**Work to be completed:** Starting at the line that contains "The image size is (1140, 1064).", return every line through the end of the entries below, exactly and with nothing else.

**Records shown:**
——

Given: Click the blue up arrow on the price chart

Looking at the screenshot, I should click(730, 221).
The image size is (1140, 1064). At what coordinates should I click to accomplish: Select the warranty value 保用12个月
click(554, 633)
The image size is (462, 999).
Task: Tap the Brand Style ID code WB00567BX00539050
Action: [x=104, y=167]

——

**Solution below:**
The image size is (1140, 1064). At what coordinates should I click to accomplish: Select the warranty value 保用12个月
click(554, 633)
The image size is (462, 999).
Task: Tap the Brand Style ID code WB00567BX00539050
Action: [x=104, y=167]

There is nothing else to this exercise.